▸ Texte fourni:

Les manifestants au Myanmar disent : « À bas le régime militaire ! »

Seth Galinsky
le 1 mars 2021
Des travailleurs de la zone industrielle Shwepyithar de Yangon manifestent le 17 février contre le coup d’État militaire et pour de meilleures conditions de travail. Les syndicats ouvriers sont un élément central des manifestations contre les militaires qui ont pris le pouvoir.
SYNDICAT SOLIDARITÉ DU MYANMARDes travailleurs de la zone industrielle Shwepyithar de Yangon manifestent le 17 février contre le coup d’État militaire et pour de meilleures conditions de travail. Les syndicats ouvriers sont un élément central des manifestations contre les militaires qui ont pris le pouvoir.

Malgré les arrestations, les coupures d’internet et les agressions policières et militaires contre des manifestants, les protestations contre le coup d’État militaire du 1er février au Myanmar se poursuivent. Des centaines de milliers de personnes sont descendues dans les rues du pays le 17 février, en réponse à l’armée qui affirme de façon ridicule que la plupart des gens soutiennent le coup d’État.

▸ Jeu de données:
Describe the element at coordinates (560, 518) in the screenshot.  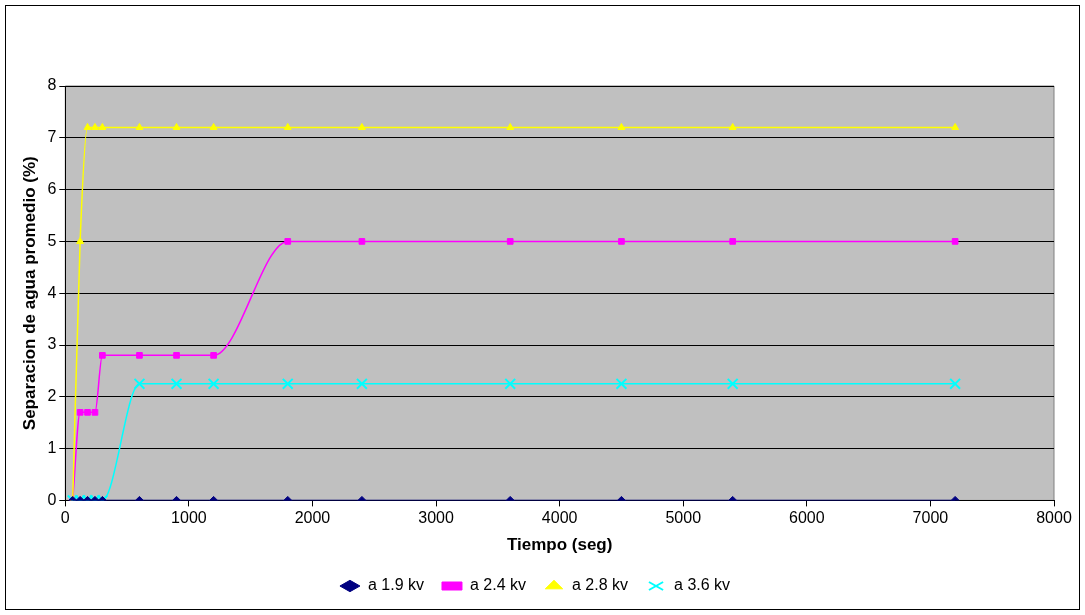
==
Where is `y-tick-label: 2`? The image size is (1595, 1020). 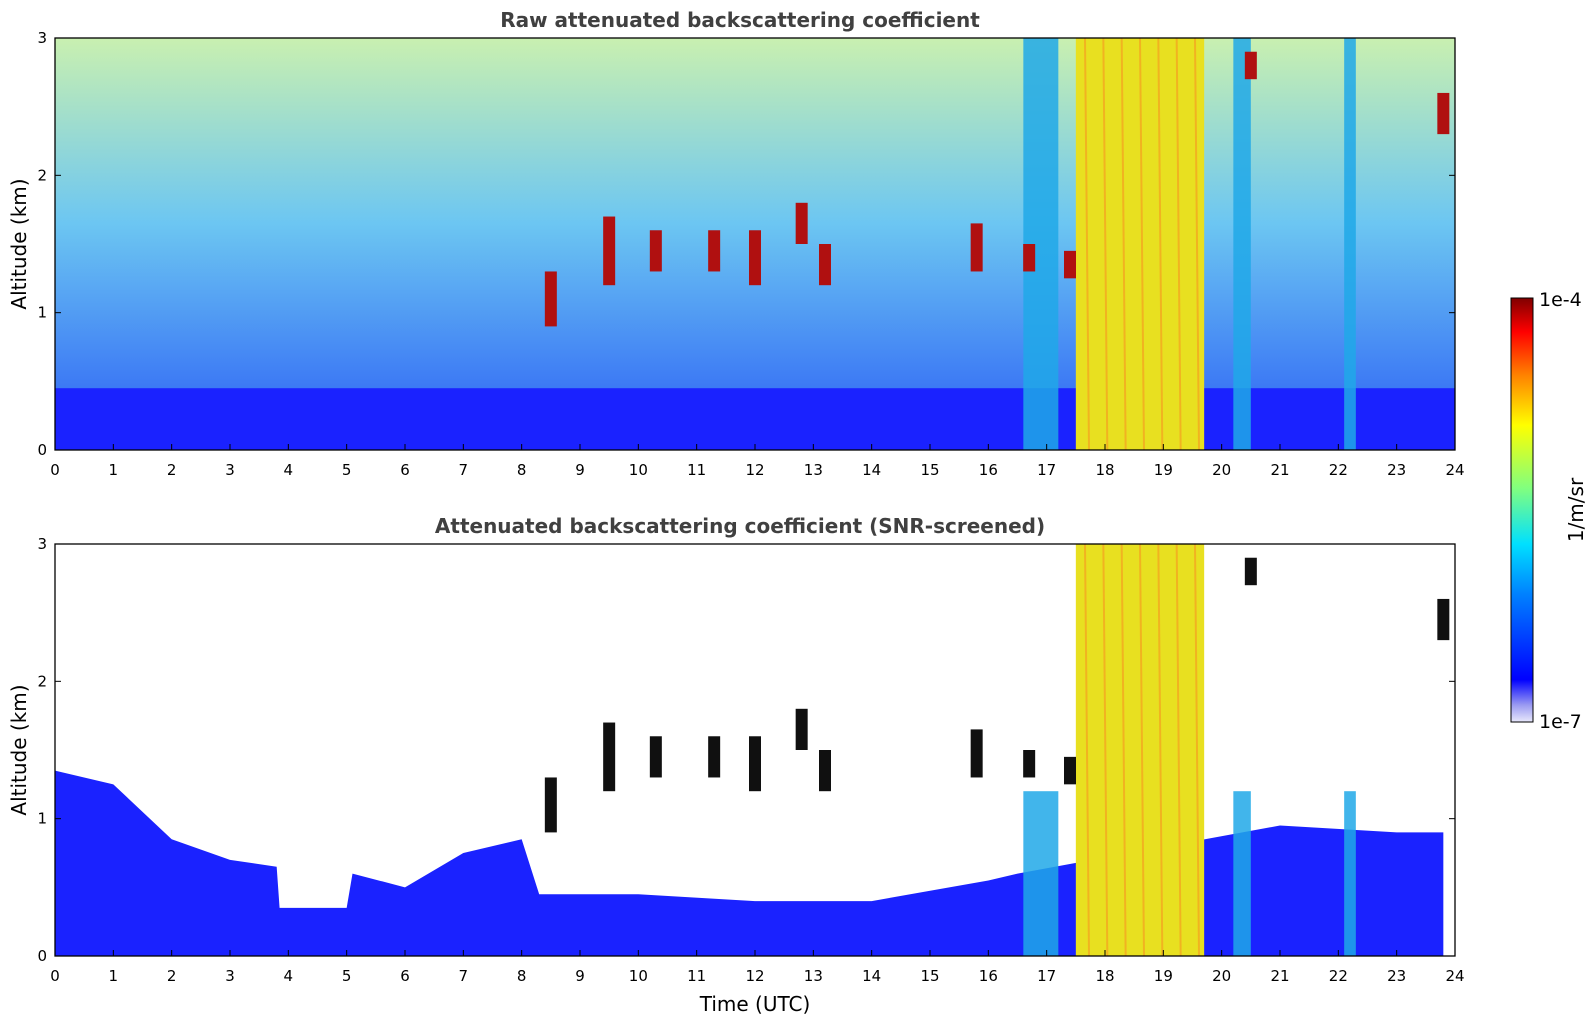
---
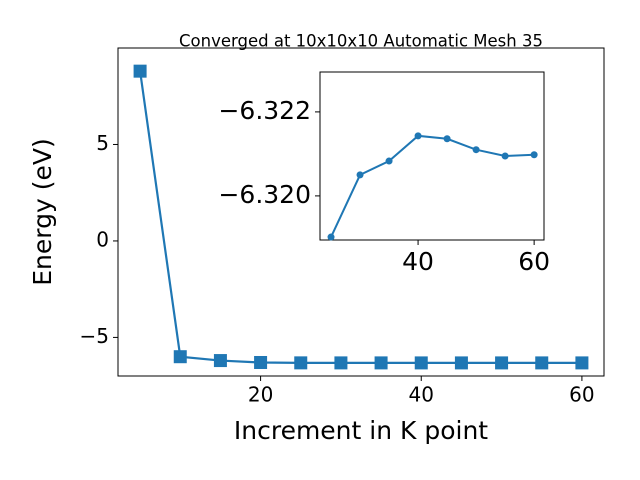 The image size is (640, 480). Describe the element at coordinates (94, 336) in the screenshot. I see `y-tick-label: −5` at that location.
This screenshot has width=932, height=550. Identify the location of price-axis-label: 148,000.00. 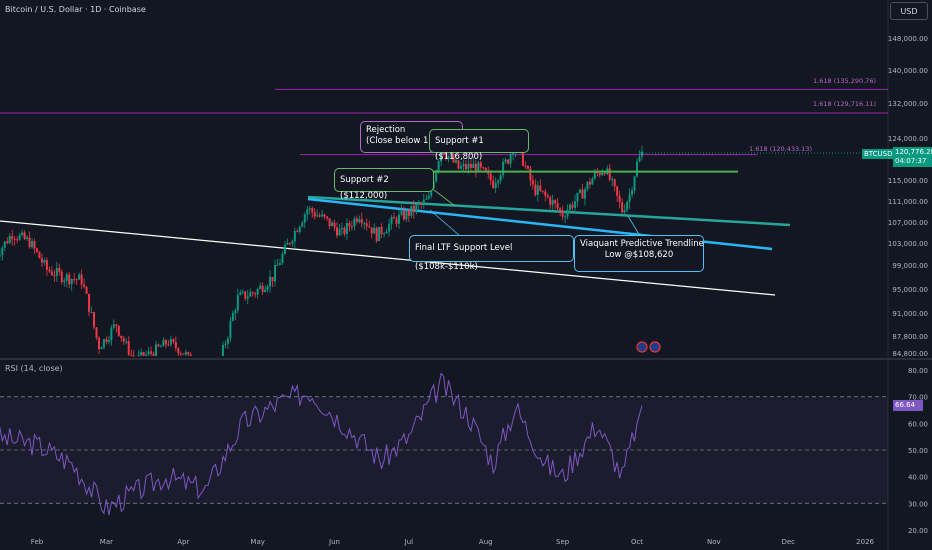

▸ Travail à faire:
1) Résumez en deux phrases l'article sur les manifestations au Myanmar.
2) Poursuivez l'article sur les manifestations au Myanmar à partir de sa dernière phrase.

▸ Réponses par tâche:
1) Au Myanmar, les protestations contre le coup d'État militaire du 1er février se poursuivent malgré les arrestations, les coupures d'internet et les agressions policières et militaires. Le 17 février, des centaines de milliers de personnes sont descendues dans les rues du pays, dont des travailleurs de la zone industrielle Shwepyithar de Yangon, les syndicats ouvriers étant un élément central de ce mouvement.

2)
Les travailleurs et leurs syndicats ont aidé à diriger la lutte contre le coup d’État. Des centaines de milliers d’ouvriers du vêtement, de cheminots, d’agents de bord et de contrôleurs aériens, de mineurs, de chauffeurs d’autobus, de travailleurs du pétrole, de caissiers de banque, de pêcheurs, d’agriculteurs, de médecins et d’infirmières ainsi que des employés du gouvernement sont en grève ou se sont joints aux manifestations dans les villes et les villages, grands et petits.

Des étudiants, artistes, musiciens, moines bouddhistes et membres du clergé catholique protestent également.

« Les travailleurs étaient déjà en colère, ils étaient déjà en mouvement », a affirmé à Reuters Moe Sandar Myint, 37 ans, dirigeante de la Fédération des travailleurs généraux du Myanmar, le 12 février. Elle faisait référence aux luttes syndicales pour une augmentation des salaires et de meilleures conditions qui se déroulaient avant le coup d’État. La fédération organise bon nombre des quelque 600 000 ouvriers du vêtement qui produisent en grande partie pour les marchés étrangers, y compris Gap aux États-Unis.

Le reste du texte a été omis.